[Source data]
Start of Block

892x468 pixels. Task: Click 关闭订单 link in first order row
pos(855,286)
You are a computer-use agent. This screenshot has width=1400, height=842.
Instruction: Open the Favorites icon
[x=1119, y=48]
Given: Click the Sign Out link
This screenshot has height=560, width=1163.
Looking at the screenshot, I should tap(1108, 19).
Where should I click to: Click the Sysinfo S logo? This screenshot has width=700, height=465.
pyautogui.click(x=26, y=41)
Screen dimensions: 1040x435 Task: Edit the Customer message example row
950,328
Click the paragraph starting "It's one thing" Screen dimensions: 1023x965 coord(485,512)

End of Block
Start of Block

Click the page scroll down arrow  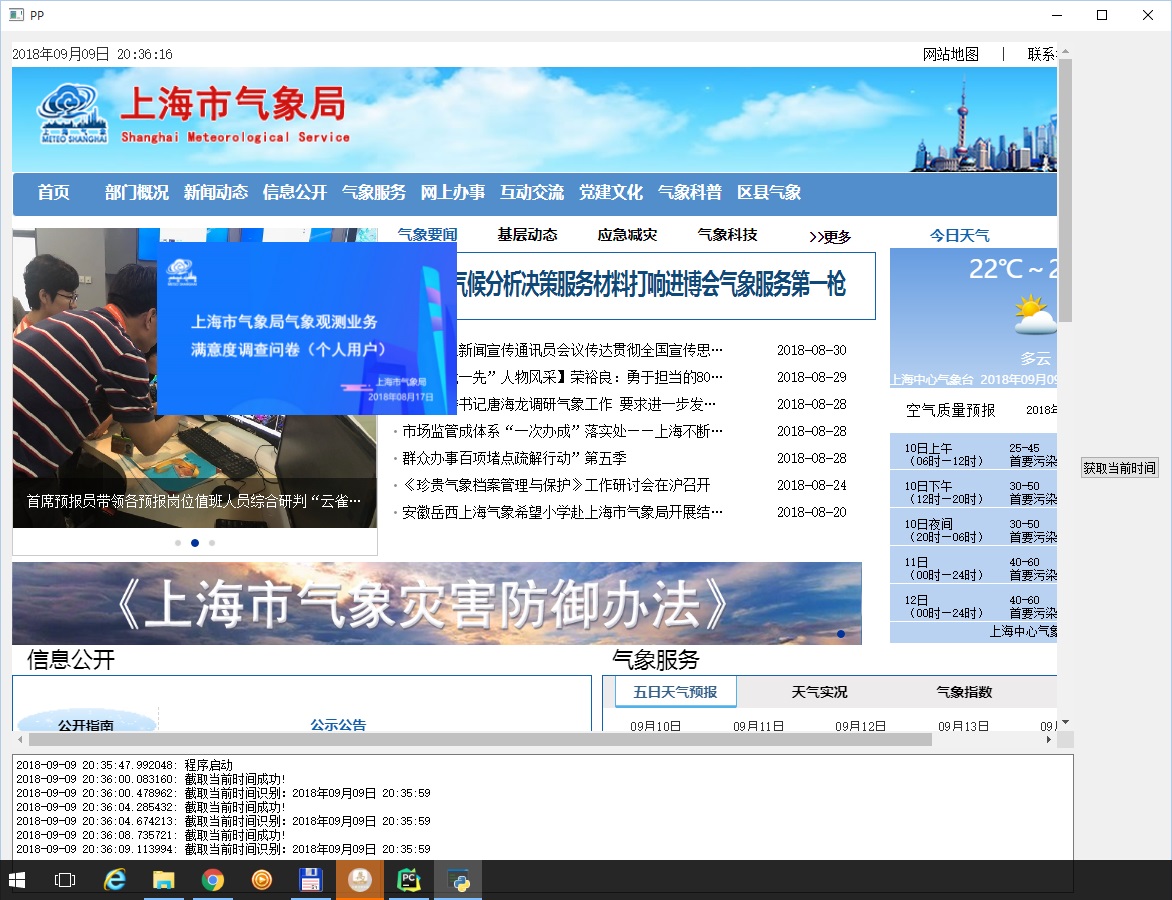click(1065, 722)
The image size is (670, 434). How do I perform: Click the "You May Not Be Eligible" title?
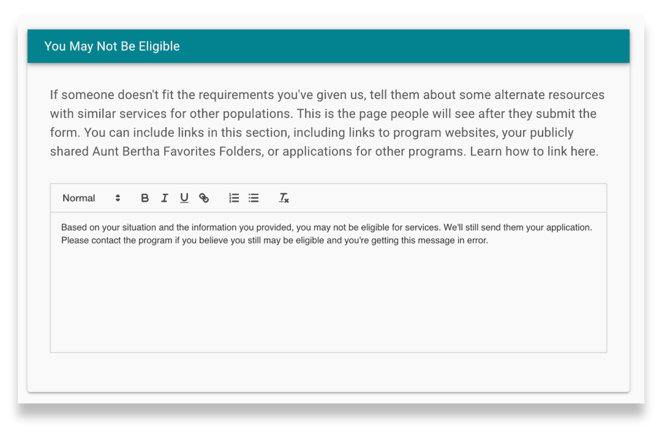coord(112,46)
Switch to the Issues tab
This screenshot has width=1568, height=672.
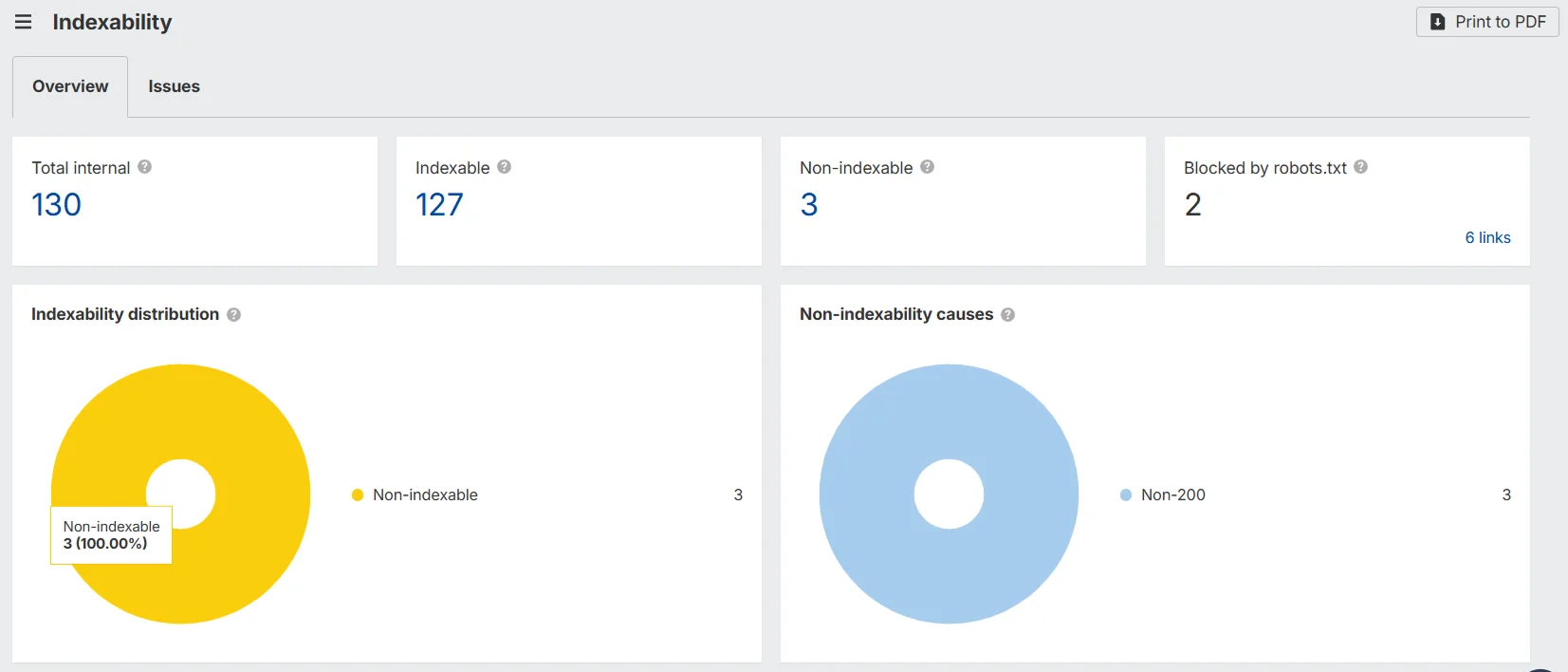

End of Block
Start of Block

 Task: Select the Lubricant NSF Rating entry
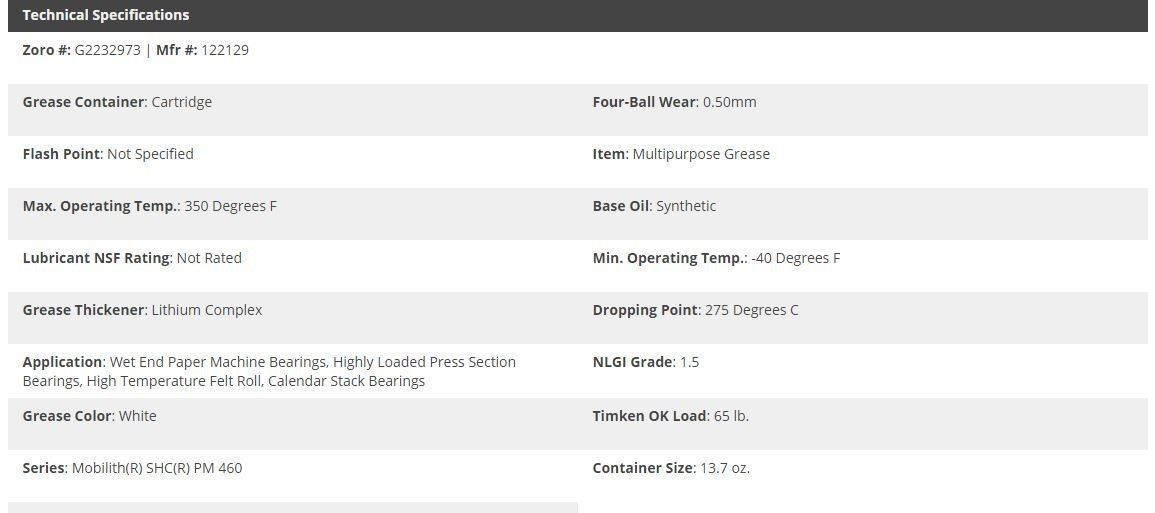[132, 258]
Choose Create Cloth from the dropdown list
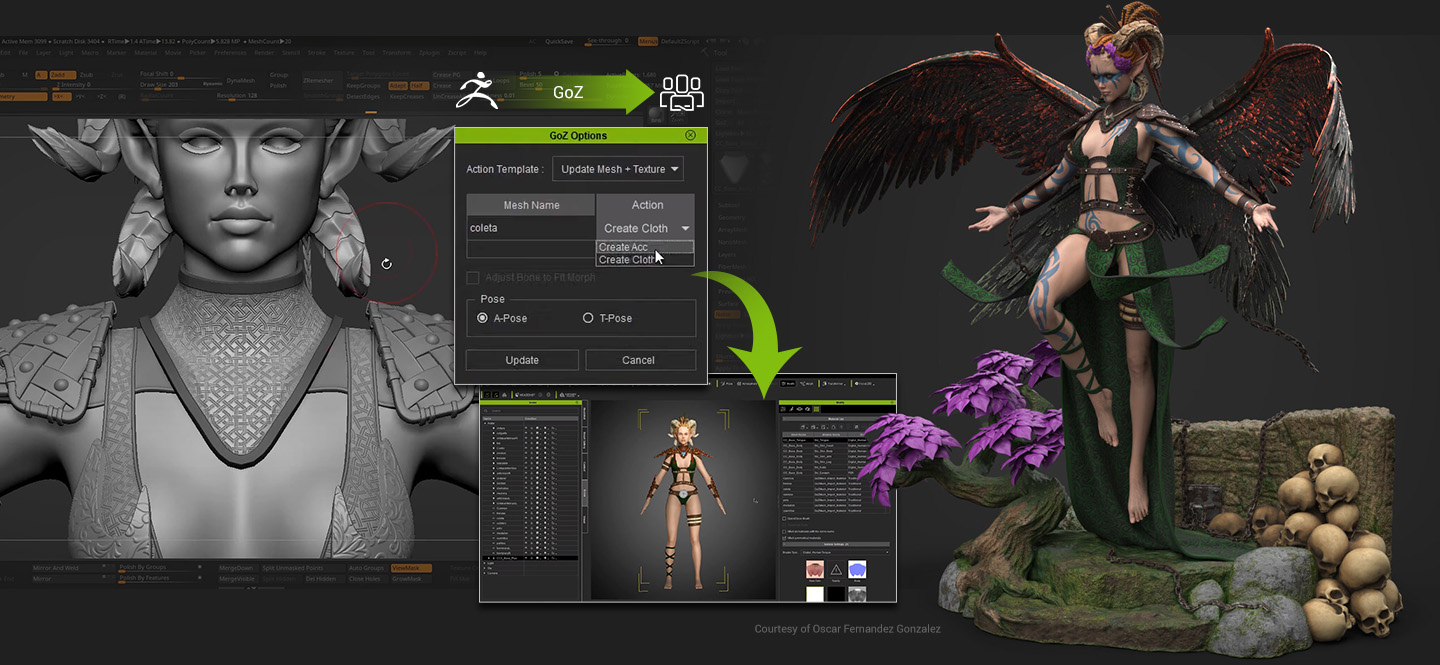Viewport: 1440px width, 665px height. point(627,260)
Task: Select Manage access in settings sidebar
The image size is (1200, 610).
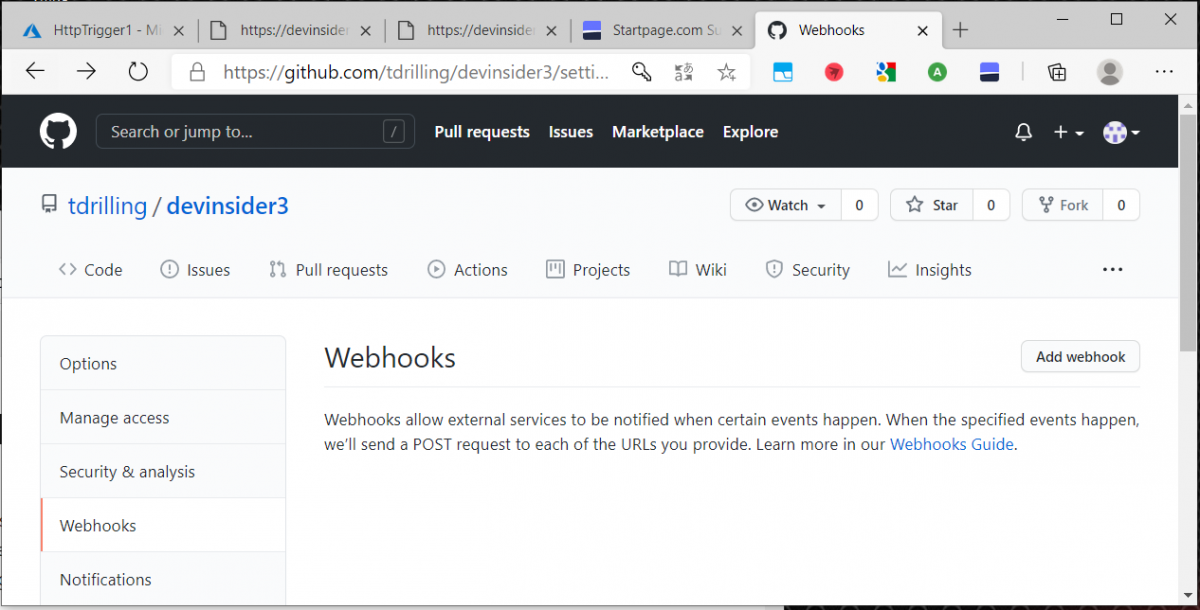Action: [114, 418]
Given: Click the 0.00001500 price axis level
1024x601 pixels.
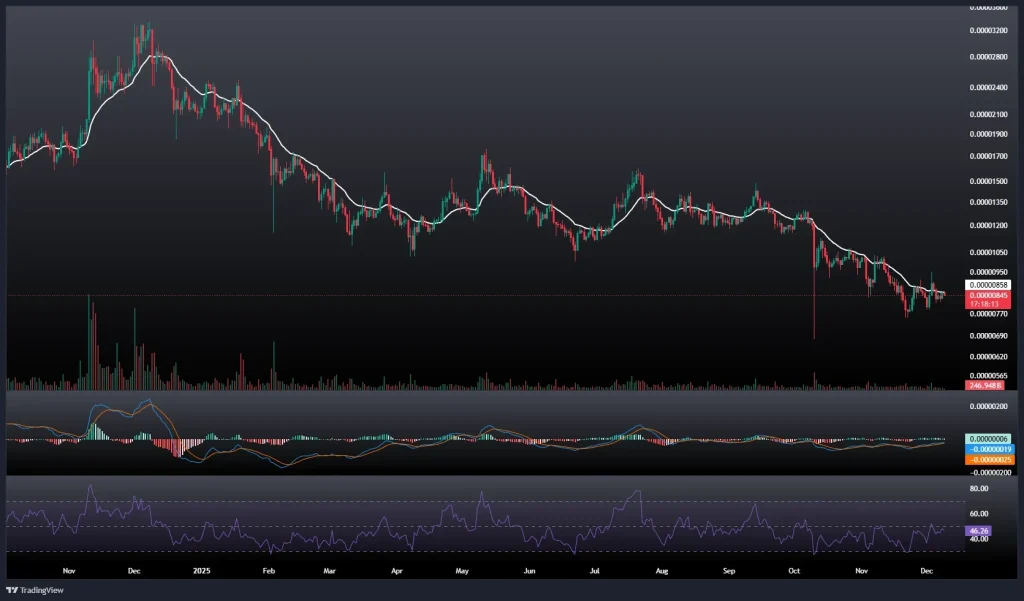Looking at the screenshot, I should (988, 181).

End of Block

● ACTIVITY
Reproduce exactly the lines above that run from the one with "The image size is (670, 434)." to the one with "This screenshot has width=1568, height=672.", both included, leaving pictures out.

● RESPONSE BELOW
The image size is (670, 434). How do I perform: Click the "You May Not Be Eligible" title?
coord(112,46)
Switch to the Issues tab
This screenshot has width=1568, height=672.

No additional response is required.